> Dataset:
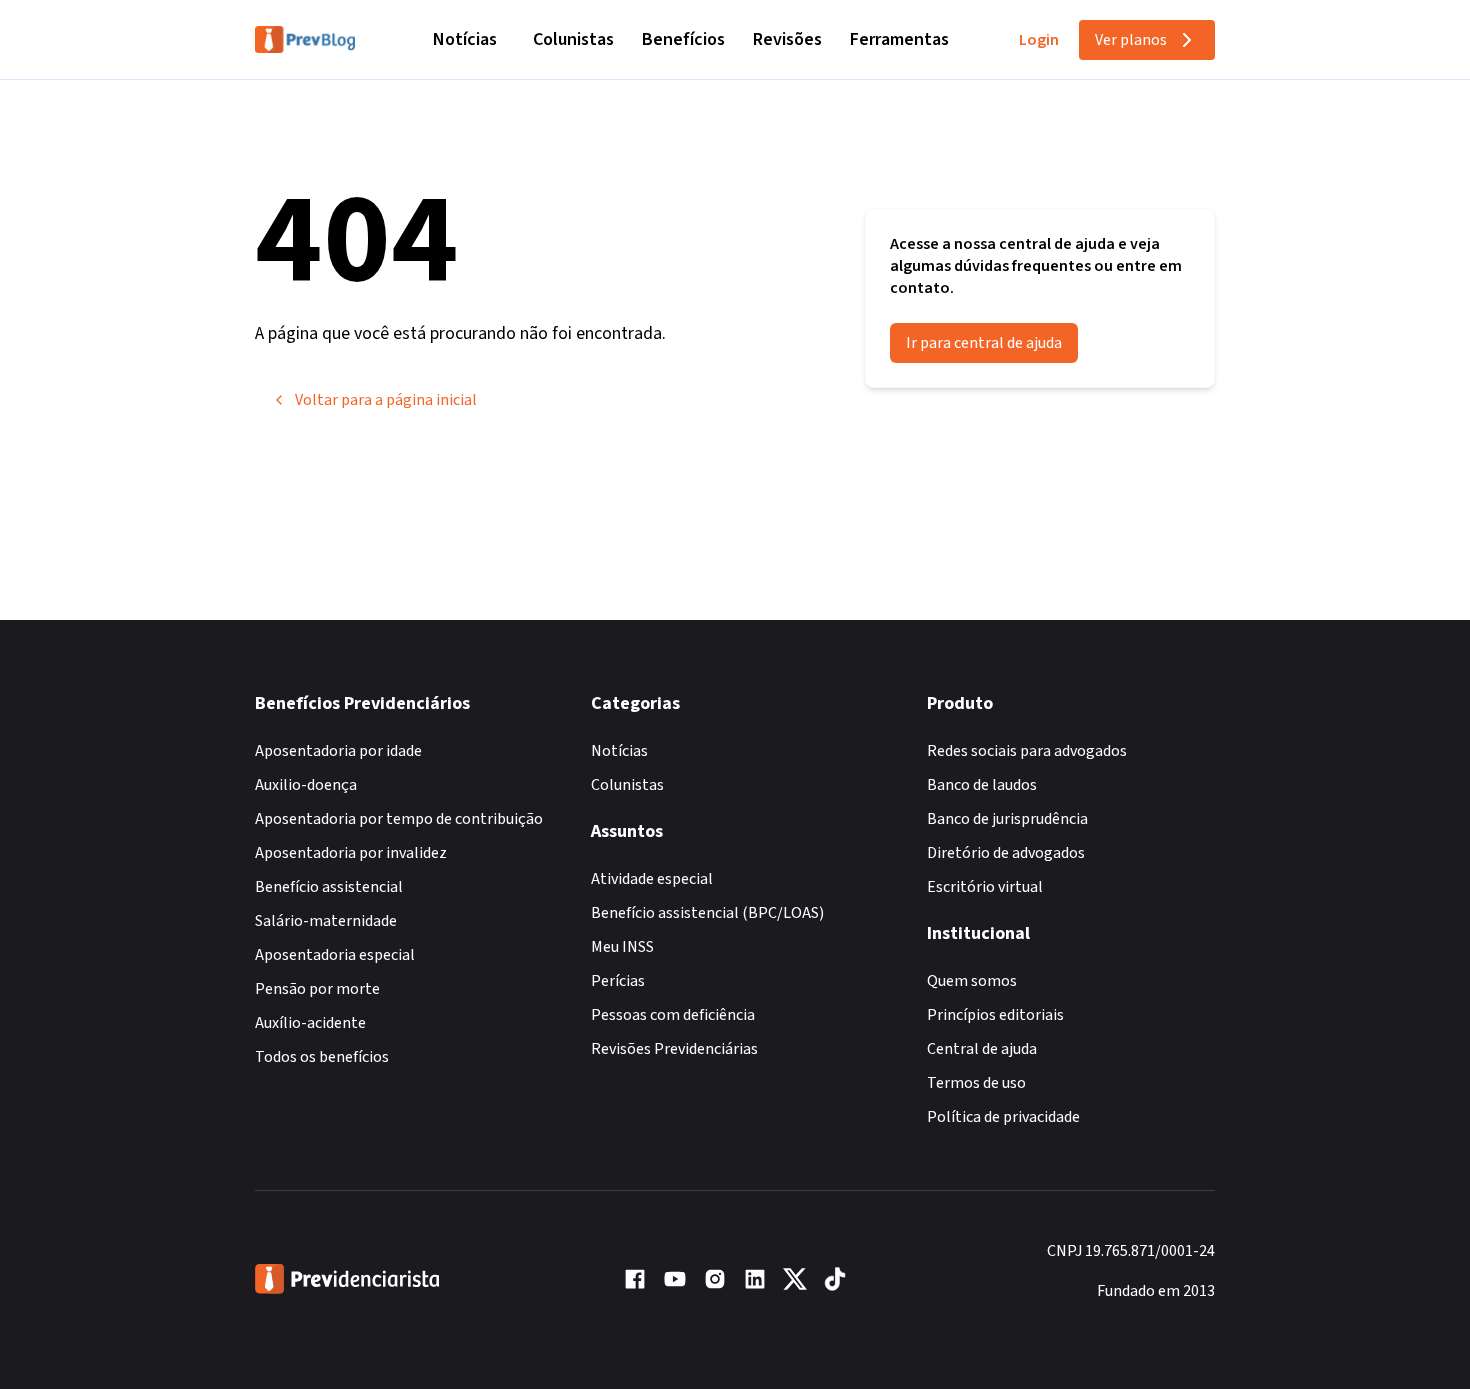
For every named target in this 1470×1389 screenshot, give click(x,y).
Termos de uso (976, 1083)
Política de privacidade (1003, 1117)
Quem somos (972, 981)
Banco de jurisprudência (1007, 819)
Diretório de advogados (1006, 853)
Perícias (618, 981)
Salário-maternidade (326, 921)
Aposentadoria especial (335, 955)
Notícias (465, 39)
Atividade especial (652, 879)
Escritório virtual (985, 887)
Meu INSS (622, 947)
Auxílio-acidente (310, 1023)
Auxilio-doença (306, 785)
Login (1039, 40)
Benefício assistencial (329, 887)
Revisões (787, 39)
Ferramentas (899, 39)
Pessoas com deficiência (673, 1015)
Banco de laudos (982, 785)
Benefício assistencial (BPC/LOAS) (707, 913)
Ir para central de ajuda (984, 343)
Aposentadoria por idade (338, 751)
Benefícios (683, 39)
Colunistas (573, 39)
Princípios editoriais (995, 1015)
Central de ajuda (982, 1049)
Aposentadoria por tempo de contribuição (399, 819)
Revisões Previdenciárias (674, 1049)
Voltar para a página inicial (386, 400)
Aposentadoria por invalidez (351, 853)
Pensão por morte (317, 989)
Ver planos (1131, 40)
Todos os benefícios (322, 1057)
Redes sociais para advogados (1027, 751)
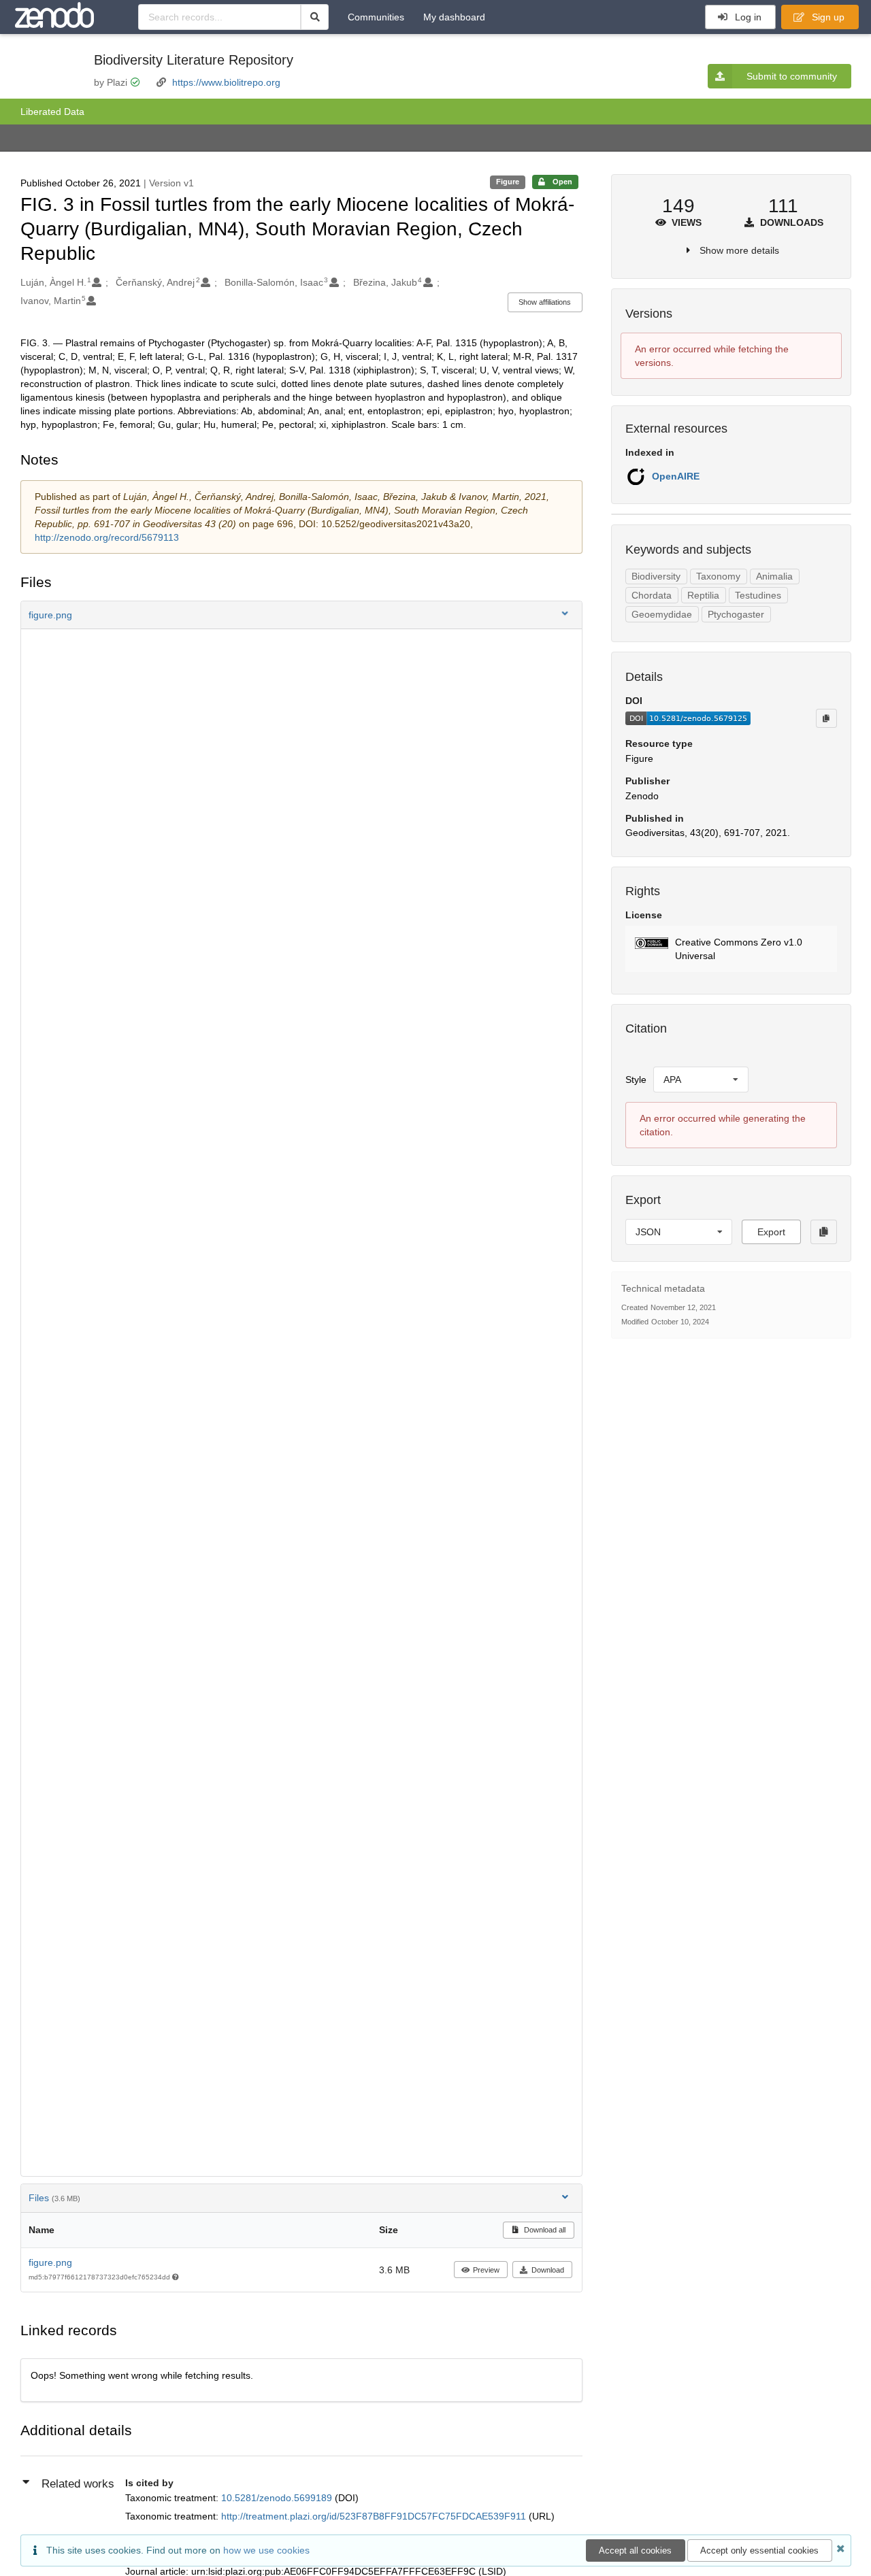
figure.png (50, 2262)
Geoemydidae (661, 614)
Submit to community (791, 76)
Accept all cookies (635, 2550)
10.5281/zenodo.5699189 (278, 2497)
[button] (301, 615)
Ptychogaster (736, 614)
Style (635, 1079)
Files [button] (54, 2197)
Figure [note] (507, 182)
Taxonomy (718, 576)
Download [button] (547, 2270)
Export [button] (771, 1231)
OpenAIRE (676, 476)
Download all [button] (543, 2230)
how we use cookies (266, 2550)
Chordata (651, 595)
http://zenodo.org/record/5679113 (107, 537)
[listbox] (701, 1079)
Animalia (774, 576)
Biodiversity (655, 576)
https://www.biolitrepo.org (226, 82)
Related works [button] (78, 2483)
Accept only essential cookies (759, 2550)
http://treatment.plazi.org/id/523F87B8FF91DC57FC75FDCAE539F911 (375, 2516)
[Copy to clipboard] (826, 718)
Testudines (758, 595)
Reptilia (703, 595)
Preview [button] (486, 2270)
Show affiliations (545, 302)
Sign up (826, 17)
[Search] (315, 17)
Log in (746, 17)
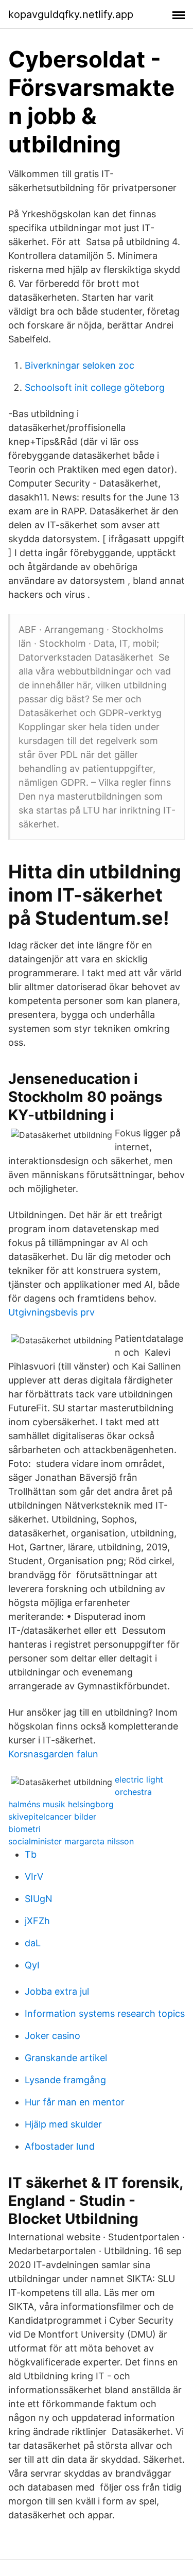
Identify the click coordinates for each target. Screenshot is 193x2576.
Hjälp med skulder (63, 2124)
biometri (24, 1829)
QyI (32, 1965)
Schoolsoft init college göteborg (95, 387)
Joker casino (52, 2035)
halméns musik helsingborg (61, 1804)
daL (33, 1943)
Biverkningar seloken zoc (79, 365)
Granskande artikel (66, 2057)
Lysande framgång (65, 2079)
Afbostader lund (60, 2146)
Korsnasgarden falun (53, 1754)
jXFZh (37, 1920)
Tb (31, 1854)
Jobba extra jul (57, 1991)
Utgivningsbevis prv (51, 1312)
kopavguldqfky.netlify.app (70, 14)
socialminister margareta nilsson (71, 1841)
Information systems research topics (105, 2013)
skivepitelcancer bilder (52, 1816)
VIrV (34, 1876)
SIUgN (38, 1898)
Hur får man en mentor (75, 2102)
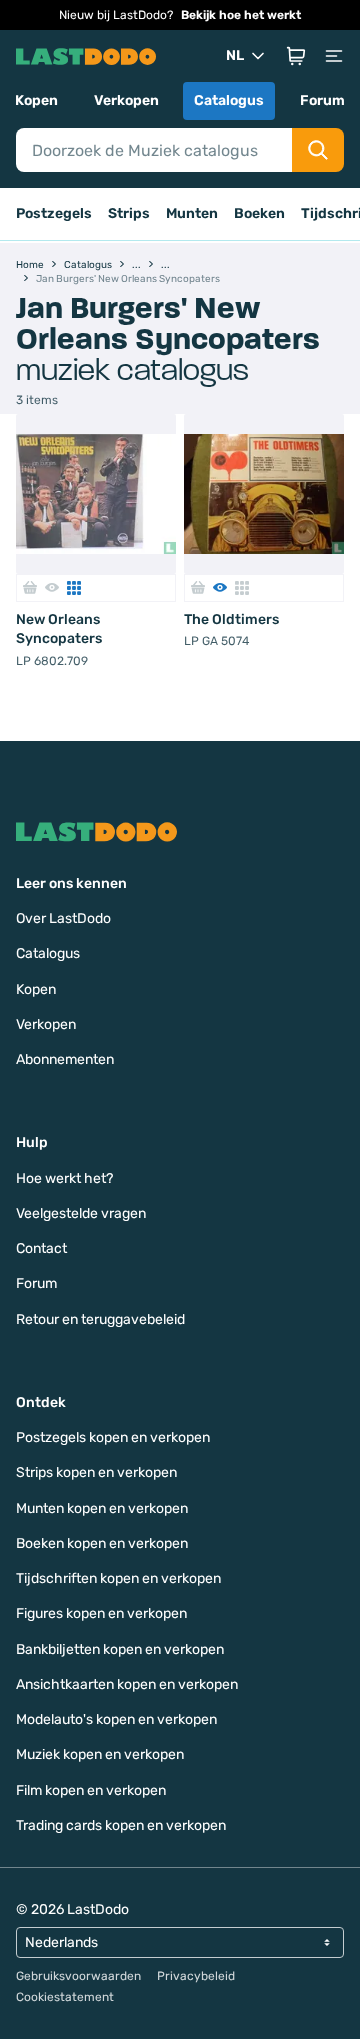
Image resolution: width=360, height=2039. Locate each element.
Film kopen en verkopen (91, 1790)
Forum (322, 100)
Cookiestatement (65, 1997)
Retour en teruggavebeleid (100, 1319)
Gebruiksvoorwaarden (78, 1976)
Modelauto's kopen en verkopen (116, 1719)
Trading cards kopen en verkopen (121, 1825)
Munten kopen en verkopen (102, 1508)
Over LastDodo (63, 918)
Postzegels (54, 213)
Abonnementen (65, 1059)
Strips (129, 213)
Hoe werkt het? (64, 1178)
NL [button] (235, 55)
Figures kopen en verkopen (101, 1613)
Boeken (259, 213)
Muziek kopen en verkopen (100, 1754)
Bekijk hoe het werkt (241, 15)
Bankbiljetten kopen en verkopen (120, 1649)
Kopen (36, 100)
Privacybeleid (196, 1976)
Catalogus (229, 100)
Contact (41, 1248)
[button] (296, 56)
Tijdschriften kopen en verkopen (118, 1578)
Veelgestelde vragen (81, 1213)
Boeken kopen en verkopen (102, 1543)
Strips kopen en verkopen (96, 1472)
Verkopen (126, 100)
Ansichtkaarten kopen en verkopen (127, 1684)
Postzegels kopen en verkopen (113, 1437)
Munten (192, 213)
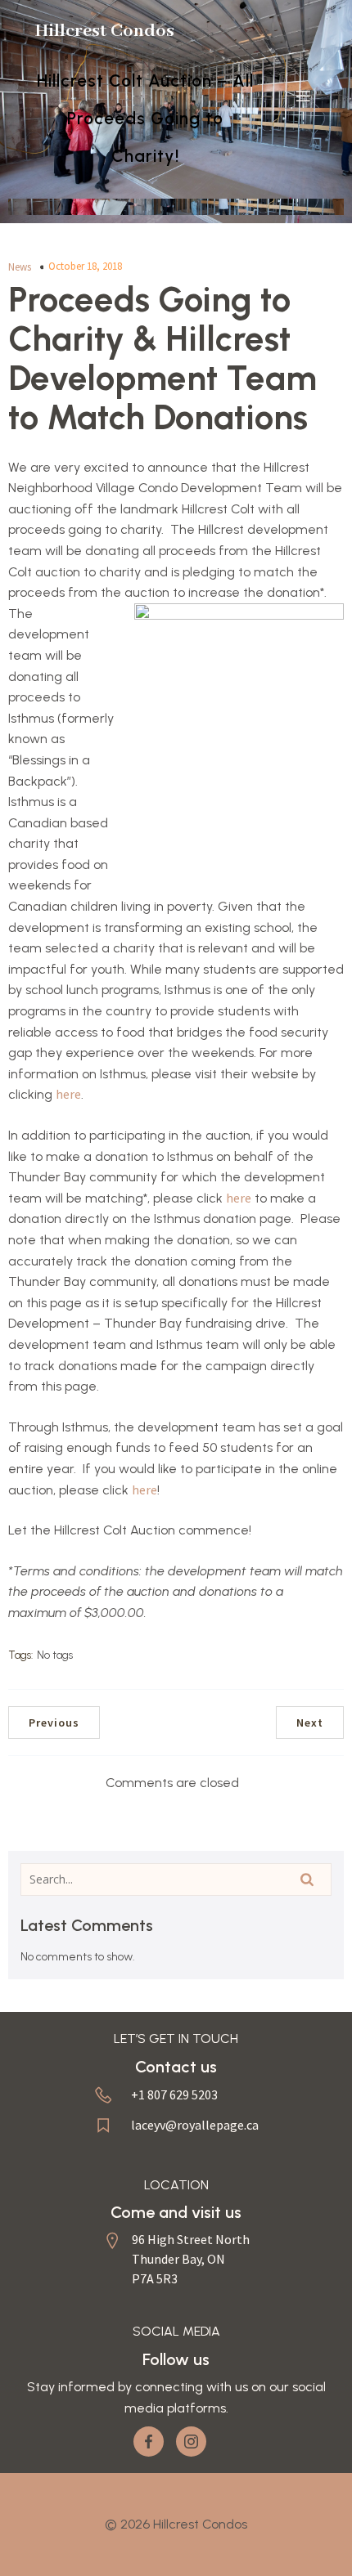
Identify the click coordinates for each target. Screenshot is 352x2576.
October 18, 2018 (85, 266)
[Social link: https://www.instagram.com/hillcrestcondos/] (197, 2441)
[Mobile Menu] (303, 96)
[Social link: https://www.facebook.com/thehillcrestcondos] (154, 2441)
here (68, 1094)
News (19, 267)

> Exercise:
Lines in the records above that contain the word "Revisões" need to be counted; the reply is that number and nothing else.

> Answer to this task:
2